22
Mar
Bush-Saudi Ties: The Billion Dollar Question
With the media, timing is everything,” says Craig Unger, whose book “House of Bush, House of Saud” is just out. “And now is the time to get to bottom of the events leading to 9-11.”
Formerly deputy editor of the New York Observer and editor-in-chief of Boston Magazine, (Full disclosure: I wrote several articles for Boston Magazine during Unger’s tenure) Unger is back to his first love — investigative reporting — and the results are explosive.
“Without the Saudis, there is no 9-11,” he says. “That’s the ugly truth. When we delve into it, we begin unraveling a thread that is central to American political culture.”
Questions raised in Unger’s book have never been asked in a White House press conference — but should be.
Questions like: Why did the Bush Administration authorize the airlift of 140 Saudis out of the United States immediately after 9-11, when airspace was so restricted that, as recounted in the book’s dramatic opening, a plane carrying a heart transplant for a desperately ill man was forced from the air?
Those flown out included 24 members of Osama bin Laden’s family — and one Saudi prince with reported links to Al Qaeda.
Questions like: Did investments, contracts and donations to individuals and entities connected to the Bush family totaling 1.4 billion over 20 years — the closest financial relationship ever between our rulers and those of another country –enable the Saudis to buy undue influence?
Unger isn’t the only journalist probing the Bush-Saudi connection, but he is one of the most authoritative. Filmmaker Michael Moore has already interviewed him extensively for “Fahrenheit 9-11,” Moore’s Bush/bin Laden-centered follow-up to the Oscar-winning “Bowling for Columbine.”
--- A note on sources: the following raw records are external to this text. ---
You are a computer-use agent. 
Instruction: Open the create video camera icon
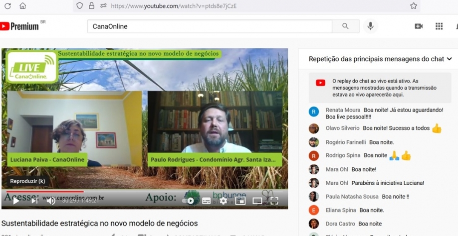coord(419,26)

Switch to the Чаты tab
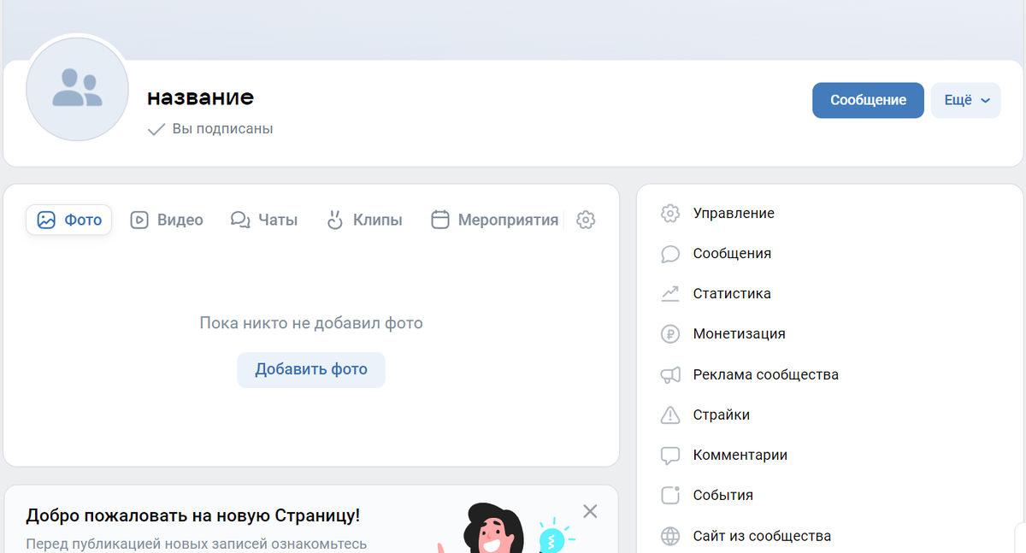263,220
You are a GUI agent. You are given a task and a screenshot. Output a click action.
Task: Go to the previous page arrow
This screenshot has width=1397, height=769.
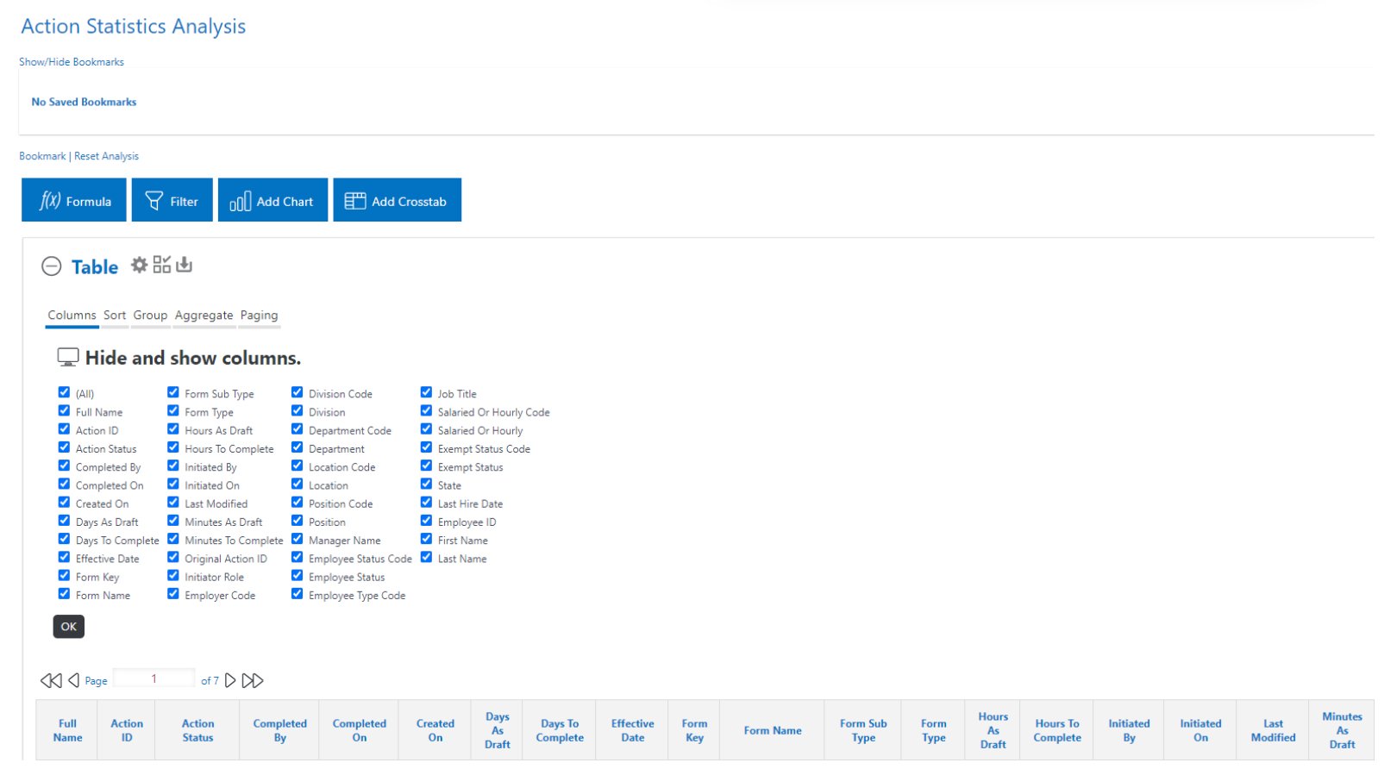(x=74, y=680)
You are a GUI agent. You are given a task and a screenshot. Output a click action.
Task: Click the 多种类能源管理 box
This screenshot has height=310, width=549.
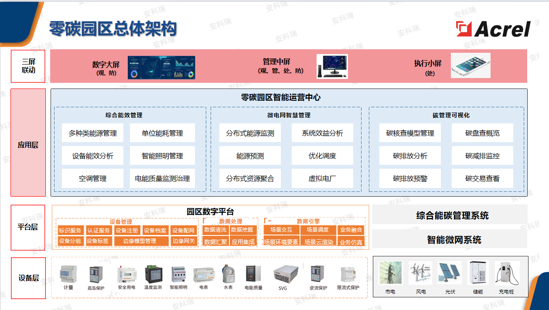[x=92, y=133]
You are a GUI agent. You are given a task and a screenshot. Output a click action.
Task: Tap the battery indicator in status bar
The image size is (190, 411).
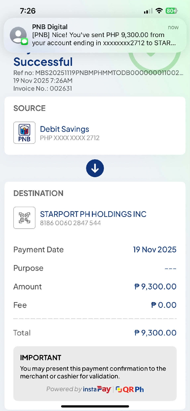pyautogui.click(x=171, y=11)
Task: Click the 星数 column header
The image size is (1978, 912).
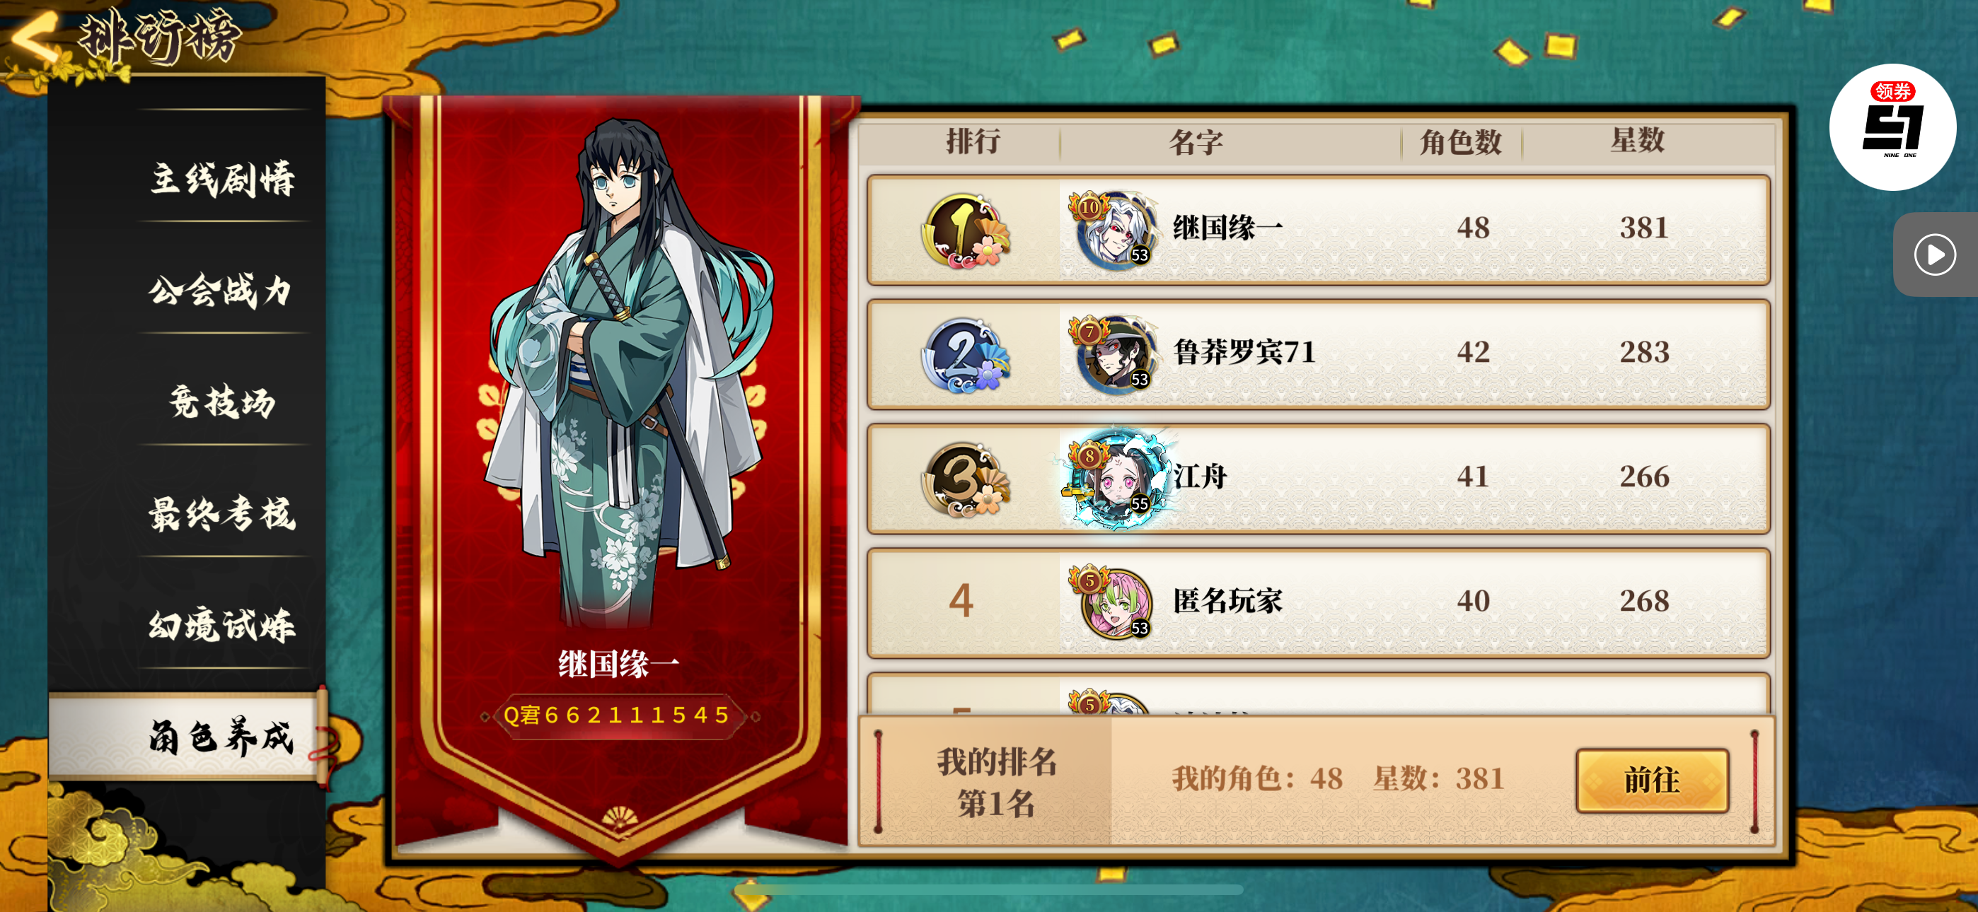Action: tap(1637, 141)
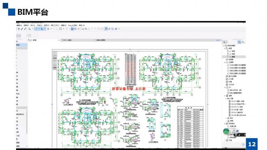Screen dimensions: 267x150
Task: Collapse the 3D node in navigator tree
Action: pyautogui.click(x=225, y=88)
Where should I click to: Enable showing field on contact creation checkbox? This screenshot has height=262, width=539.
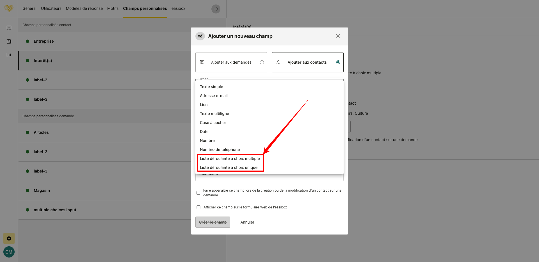pos(198,193)
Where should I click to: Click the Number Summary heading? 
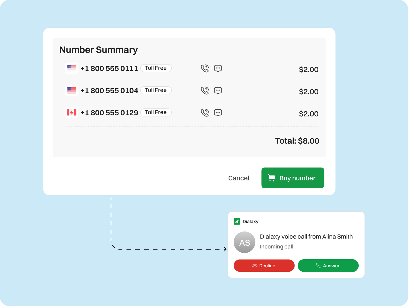click(99, 50)
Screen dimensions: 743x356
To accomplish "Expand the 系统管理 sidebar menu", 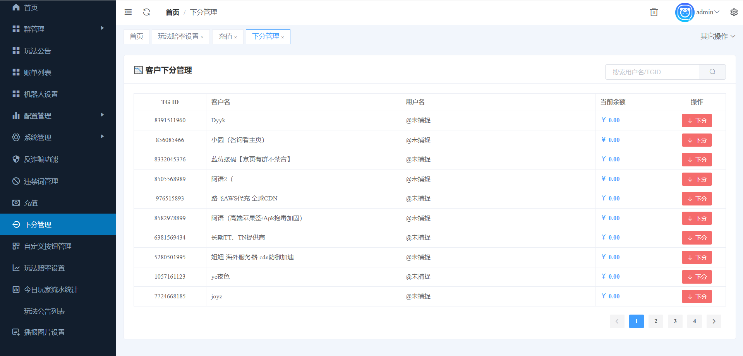I will (x=58, y=137).
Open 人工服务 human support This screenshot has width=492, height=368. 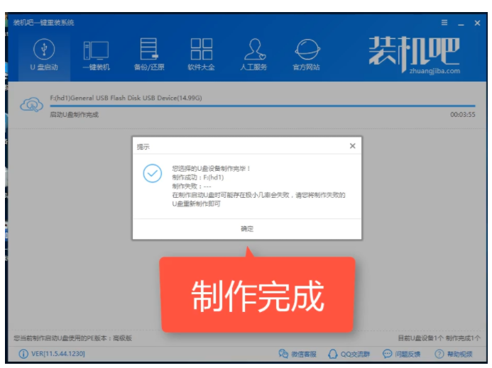coord(254,55)
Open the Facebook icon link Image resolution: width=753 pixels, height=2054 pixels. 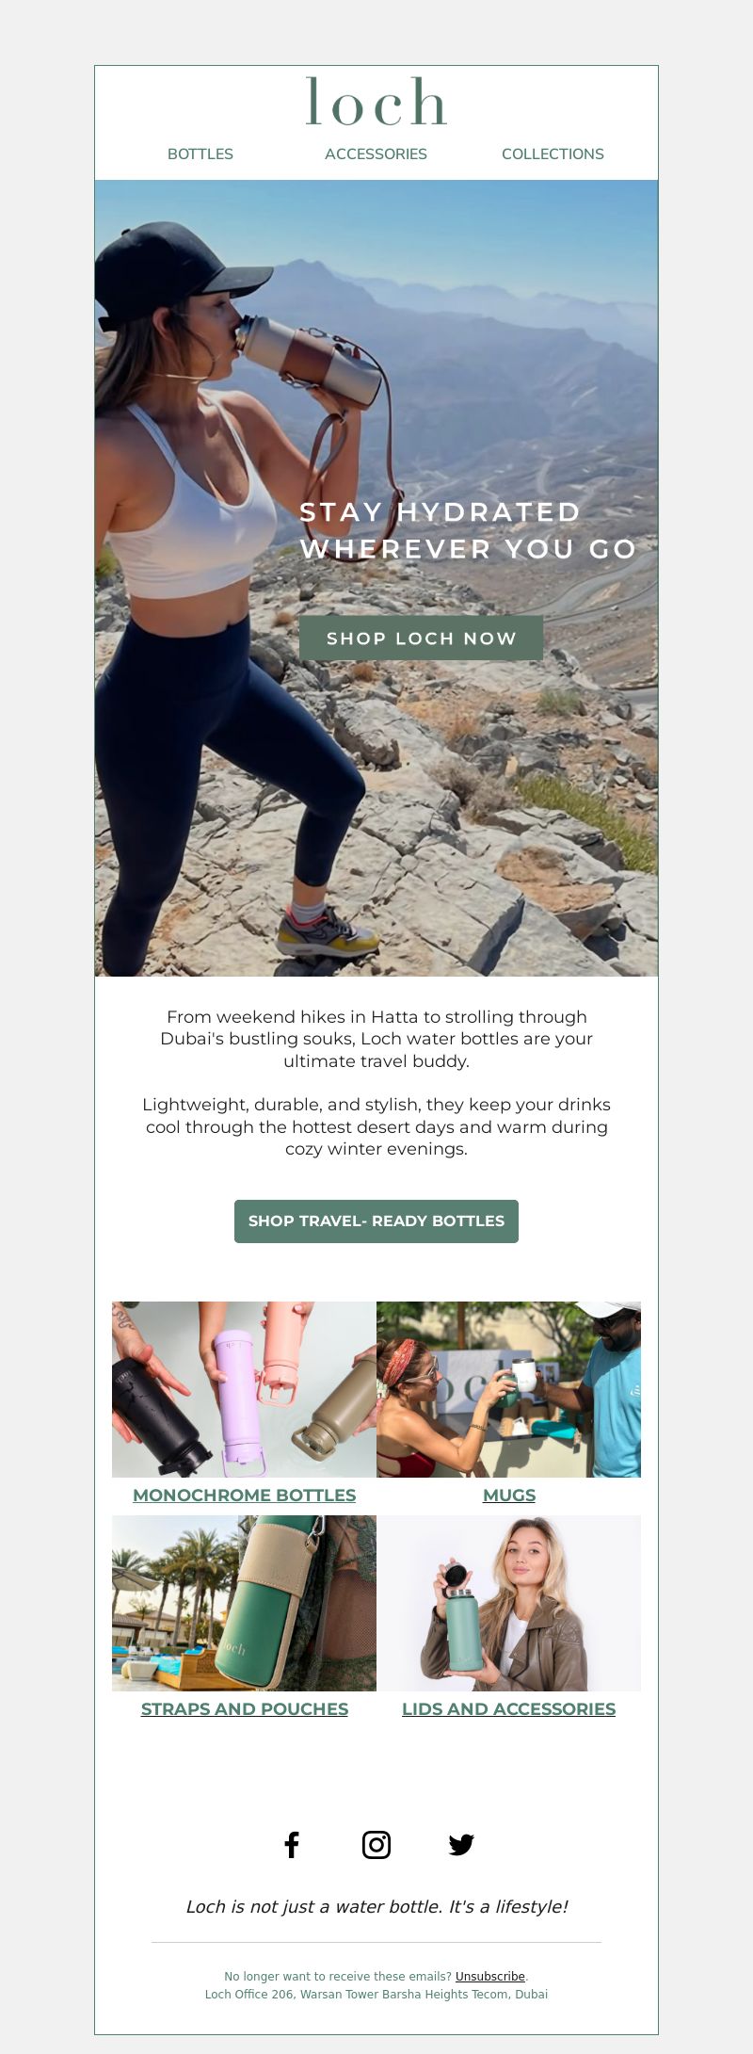tap(292, 1845)
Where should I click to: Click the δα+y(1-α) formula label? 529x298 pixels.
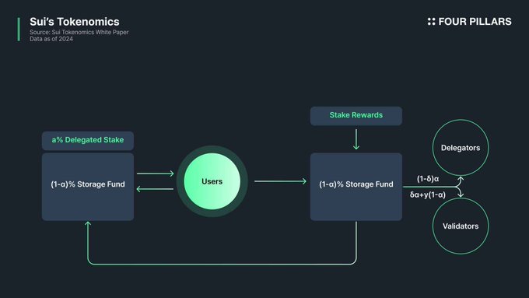[427, 195]
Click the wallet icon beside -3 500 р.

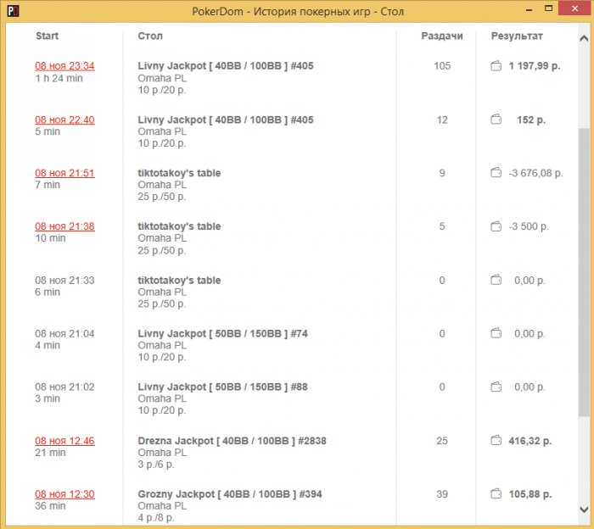click(x=496, y=226)
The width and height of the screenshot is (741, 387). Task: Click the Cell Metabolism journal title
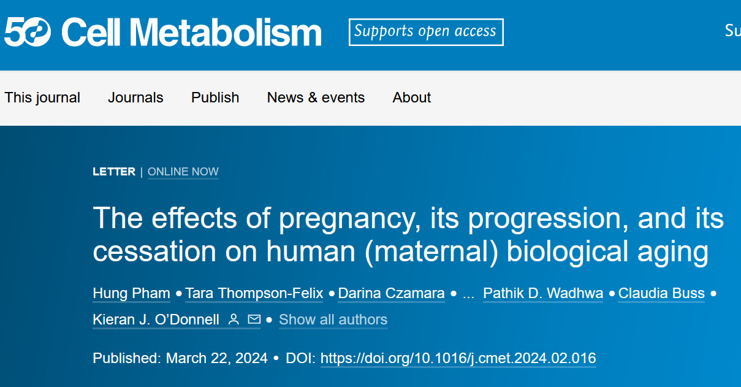click(x=191, y=32)
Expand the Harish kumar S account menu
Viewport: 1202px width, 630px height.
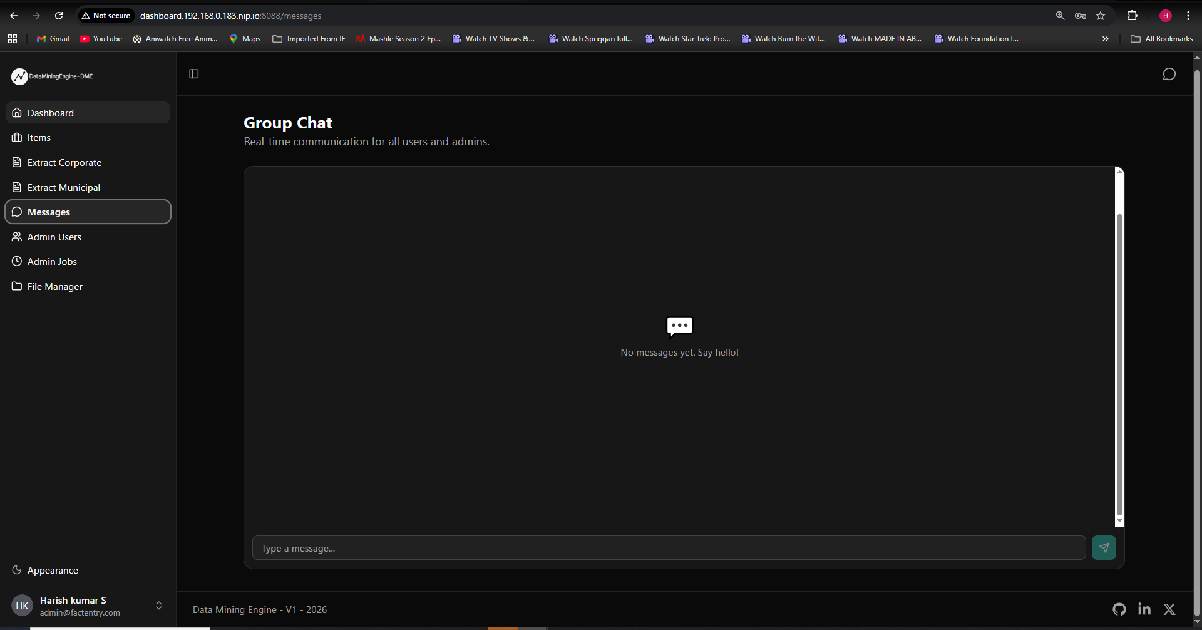88,606
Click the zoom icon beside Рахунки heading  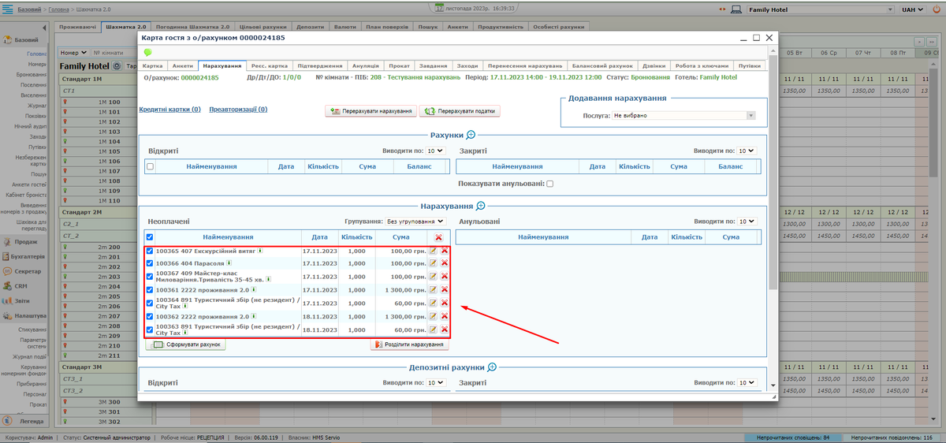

Like Moore, Unger is highly critical of the role our media has played thus far in telling the story of 9-11. “America’s media have been terrible,” he states. ” They’ve essentially been uncritical, just taking handouts and becoming a bullhorn to broadcast stuff that is demonstrably untrue.”
Meanwhile, says Unger, the truth is there for all to see. “The amount of information that is part of the public record — but NOT part of American discourse — is extraordinary,” he says.
Why aren’t most Americans more aware? Unger blames media consolidation. “It has left us far fewer real voices than is apparent,” he says, “And very little room for independent voices.”
“Those voices heard most often and loudly are tied to powerful media institutions, which must have close relations with those in power,” Unger notes. “There is a deal between those in power and the media — a form of self-censorship. Access is crucial — and tough questions don’t get asked.”
That may be changing, however. “The media is opportunistic, not ideological,” Unger believes. “Are we at a point when the White House loses the battle for control of the narrative, and another story becomes more salable? My book is the counter narrative to what we have been told.”
Whether salable or not, the book has already begun to make waves, with an excerpt in Vanity Fair and substantial serialization in Salon.
“9-11 did not come out of the blue,” Unger concludes. “A series of events led to it, and the best way to understand the story is through the prism of the Bush, bin Laden and Saud families . . . and the secret deal that they-and we as a people-made.”